(Excerpt provided begins)

Meta is showing off integrated prototype AR glasses at Connect with a field of view that's remarkable given their form factor.
Meta has been working on AR glasses for ten years now, spending tens of billions of dollars on the project that Mark Zuckerberg hopes will one day deliver him an "iPhone moment".
The company claims these first AR glasses, codenamed Orion, have a field of view of 70 degrees diagonal. For comparison, Xreal glasses and the new Snap Spectacles have a field of view of 46 degrees, and HoloLens 2 has a field of view of 52 degrees.
Form Factor | Field Of View | Availability | |
RayNeo X2 | Thick Glasses (120g) |
25° | Product ($850) |
HoloLens 1 | Headset | 35° | Discontinued ($3000) |
Snap Spectacles (2024) |
Bulky Glasses (226g) |
46° | Developers ($99/month) |
HoloLens 2 | Headset | 52° | Product ($3500) |
Magic Leap 2 | Bulky Goggles (260g) |
70° | Product ($3300) |
Meta Orion | Thick Glasses (98g) |
70° | Meta Internal |
The Magic Leap 2 headset also has a 70-degree diagonal field of view, but Meta's Orion represents the first time we've seen this in a (fully integrated) device with true glasses form factor. And Meta says it weighs just 98 grams.

(Excerpt provided ends)
(Data listing begins)

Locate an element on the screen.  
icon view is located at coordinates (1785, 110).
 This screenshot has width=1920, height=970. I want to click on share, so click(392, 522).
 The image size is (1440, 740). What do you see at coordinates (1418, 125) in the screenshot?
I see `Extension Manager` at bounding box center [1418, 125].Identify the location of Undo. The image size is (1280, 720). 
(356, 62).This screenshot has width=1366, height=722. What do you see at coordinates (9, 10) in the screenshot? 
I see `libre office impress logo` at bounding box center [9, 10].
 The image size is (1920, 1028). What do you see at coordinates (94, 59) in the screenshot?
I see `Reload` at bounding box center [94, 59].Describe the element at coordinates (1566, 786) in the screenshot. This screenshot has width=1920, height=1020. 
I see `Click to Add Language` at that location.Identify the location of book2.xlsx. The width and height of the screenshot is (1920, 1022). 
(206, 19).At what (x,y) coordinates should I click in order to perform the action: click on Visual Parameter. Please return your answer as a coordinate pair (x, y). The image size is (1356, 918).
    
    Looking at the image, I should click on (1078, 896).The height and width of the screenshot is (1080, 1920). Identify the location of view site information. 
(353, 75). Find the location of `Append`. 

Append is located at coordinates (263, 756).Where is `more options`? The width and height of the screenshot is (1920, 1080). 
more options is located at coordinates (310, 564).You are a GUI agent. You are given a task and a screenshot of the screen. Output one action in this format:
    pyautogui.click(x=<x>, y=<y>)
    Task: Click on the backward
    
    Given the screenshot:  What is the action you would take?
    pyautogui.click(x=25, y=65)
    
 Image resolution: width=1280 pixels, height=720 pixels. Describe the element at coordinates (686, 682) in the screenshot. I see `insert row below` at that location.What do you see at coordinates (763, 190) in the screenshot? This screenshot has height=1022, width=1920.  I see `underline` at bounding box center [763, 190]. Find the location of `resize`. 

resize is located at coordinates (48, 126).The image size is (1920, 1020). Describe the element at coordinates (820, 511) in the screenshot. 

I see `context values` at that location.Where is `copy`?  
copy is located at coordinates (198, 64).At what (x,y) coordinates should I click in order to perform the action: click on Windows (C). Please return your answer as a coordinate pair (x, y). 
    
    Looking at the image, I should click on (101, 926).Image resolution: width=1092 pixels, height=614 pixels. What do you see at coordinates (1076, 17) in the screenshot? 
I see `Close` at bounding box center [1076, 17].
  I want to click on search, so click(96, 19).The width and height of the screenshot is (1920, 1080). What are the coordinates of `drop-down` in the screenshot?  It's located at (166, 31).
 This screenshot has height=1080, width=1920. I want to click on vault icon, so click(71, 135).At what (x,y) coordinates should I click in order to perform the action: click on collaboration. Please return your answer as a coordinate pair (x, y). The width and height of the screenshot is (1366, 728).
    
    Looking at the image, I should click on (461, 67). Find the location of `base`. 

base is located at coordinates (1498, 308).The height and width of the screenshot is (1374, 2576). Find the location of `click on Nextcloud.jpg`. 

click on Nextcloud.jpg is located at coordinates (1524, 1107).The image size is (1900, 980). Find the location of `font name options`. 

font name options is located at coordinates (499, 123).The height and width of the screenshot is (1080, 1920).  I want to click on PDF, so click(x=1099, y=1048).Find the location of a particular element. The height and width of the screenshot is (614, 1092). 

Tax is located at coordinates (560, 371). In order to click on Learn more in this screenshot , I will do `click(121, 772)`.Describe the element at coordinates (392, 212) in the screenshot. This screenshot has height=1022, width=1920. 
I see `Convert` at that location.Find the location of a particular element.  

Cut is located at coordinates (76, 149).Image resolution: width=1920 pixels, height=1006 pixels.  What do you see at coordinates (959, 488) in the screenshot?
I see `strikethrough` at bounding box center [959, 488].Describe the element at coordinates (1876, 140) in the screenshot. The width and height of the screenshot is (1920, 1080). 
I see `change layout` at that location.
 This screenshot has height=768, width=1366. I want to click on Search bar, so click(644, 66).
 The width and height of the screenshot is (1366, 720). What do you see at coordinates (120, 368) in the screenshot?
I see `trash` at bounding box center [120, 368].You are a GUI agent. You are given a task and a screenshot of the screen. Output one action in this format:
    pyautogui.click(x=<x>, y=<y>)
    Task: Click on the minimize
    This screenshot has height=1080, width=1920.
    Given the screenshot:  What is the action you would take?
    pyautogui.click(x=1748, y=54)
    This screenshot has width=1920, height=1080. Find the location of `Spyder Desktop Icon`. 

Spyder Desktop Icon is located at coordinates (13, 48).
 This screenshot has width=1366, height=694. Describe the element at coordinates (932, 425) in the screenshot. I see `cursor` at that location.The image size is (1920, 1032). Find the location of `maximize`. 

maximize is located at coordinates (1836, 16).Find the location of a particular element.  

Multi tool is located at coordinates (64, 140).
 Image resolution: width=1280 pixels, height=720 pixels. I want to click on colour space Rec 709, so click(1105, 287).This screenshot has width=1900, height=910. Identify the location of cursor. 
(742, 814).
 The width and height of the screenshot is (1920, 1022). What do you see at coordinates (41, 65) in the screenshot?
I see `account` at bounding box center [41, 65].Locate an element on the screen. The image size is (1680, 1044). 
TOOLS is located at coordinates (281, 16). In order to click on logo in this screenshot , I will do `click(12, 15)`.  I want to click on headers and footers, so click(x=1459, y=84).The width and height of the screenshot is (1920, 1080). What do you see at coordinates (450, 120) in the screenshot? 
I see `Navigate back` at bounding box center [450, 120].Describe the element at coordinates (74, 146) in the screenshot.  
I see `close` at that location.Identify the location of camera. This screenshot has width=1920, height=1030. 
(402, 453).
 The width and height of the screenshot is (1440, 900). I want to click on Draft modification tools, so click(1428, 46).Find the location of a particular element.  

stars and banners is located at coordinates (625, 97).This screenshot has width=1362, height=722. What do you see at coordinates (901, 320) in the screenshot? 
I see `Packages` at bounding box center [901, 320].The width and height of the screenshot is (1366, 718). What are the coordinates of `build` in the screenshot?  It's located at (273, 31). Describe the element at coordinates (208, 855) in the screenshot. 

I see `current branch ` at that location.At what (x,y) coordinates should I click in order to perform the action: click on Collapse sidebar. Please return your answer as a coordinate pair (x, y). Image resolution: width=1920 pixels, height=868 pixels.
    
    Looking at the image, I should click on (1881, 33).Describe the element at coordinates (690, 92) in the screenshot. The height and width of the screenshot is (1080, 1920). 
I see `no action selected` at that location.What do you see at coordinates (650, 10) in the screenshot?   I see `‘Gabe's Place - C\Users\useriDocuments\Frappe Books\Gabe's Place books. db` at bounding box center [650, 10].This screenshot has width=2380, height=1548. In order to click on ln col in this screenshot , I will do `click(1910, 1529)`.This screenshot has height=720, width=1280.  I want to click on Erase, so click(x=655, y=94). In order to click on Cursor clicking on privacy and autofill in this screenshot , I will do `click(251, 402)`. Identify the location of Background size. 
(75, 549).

(Data listing ends)

**Work instruction 1**
Answer these questions about the article on Meta's Orion glasses:
(a) How long has Meta been working on AR glasses?
(b) What field of view do Xreal glasses have?
(c) How much does Meta say Orion weighs?
**Work instruction 2**
Does each statement agree with the article on Meta's Orion glasses?
(a) HoloLens 2 has a 52-degree field of view.
(b) Magic Leap 2 has a narrower field of view than Orion.
(c) Mark Zuckerberg hopes the AR glasses project will one day deliver him an "iPhone moment."
**Work instruction 3**
Rewrite the article on Meta's Orion glasses between "Meta is showing" and "of 52 degrees.", inclusive, replacing "codenamed" with "nicknamed".

**Final answer 1**
(a) Ten years.
(b) 46 degrees.
(c) 98 grams.

**Final answer 2**
(a) Yes: "HoloLens 2 has a field of view of 52 degrees."
(b) No: "The Magic Leap 2 headset also has a 70-degree diagonal field of view."
(c) Yes: "the project that Mark Zuckerberg hopes will one day deliver him an "iPhone moment"."

**Final answer 3**
Meta is showing off integrated prototype AR glasses at Connect with a field of view that's remarkable given their form factor.
Meta has been working on AR glasses for ten years now, spending tens of billions of dollars on the project that Mark Zuckerberg hopes will one day deliver him an "iPhone moment".
The company claims these first AR glasses, nicknamed Orion, have a field of view of 70 degrees diagonal. For comparison, Xreal glasses and the new Snap Spectacles have a field of view of 46 degrees, and HoloLens 2 has a field of view of 52 degrees.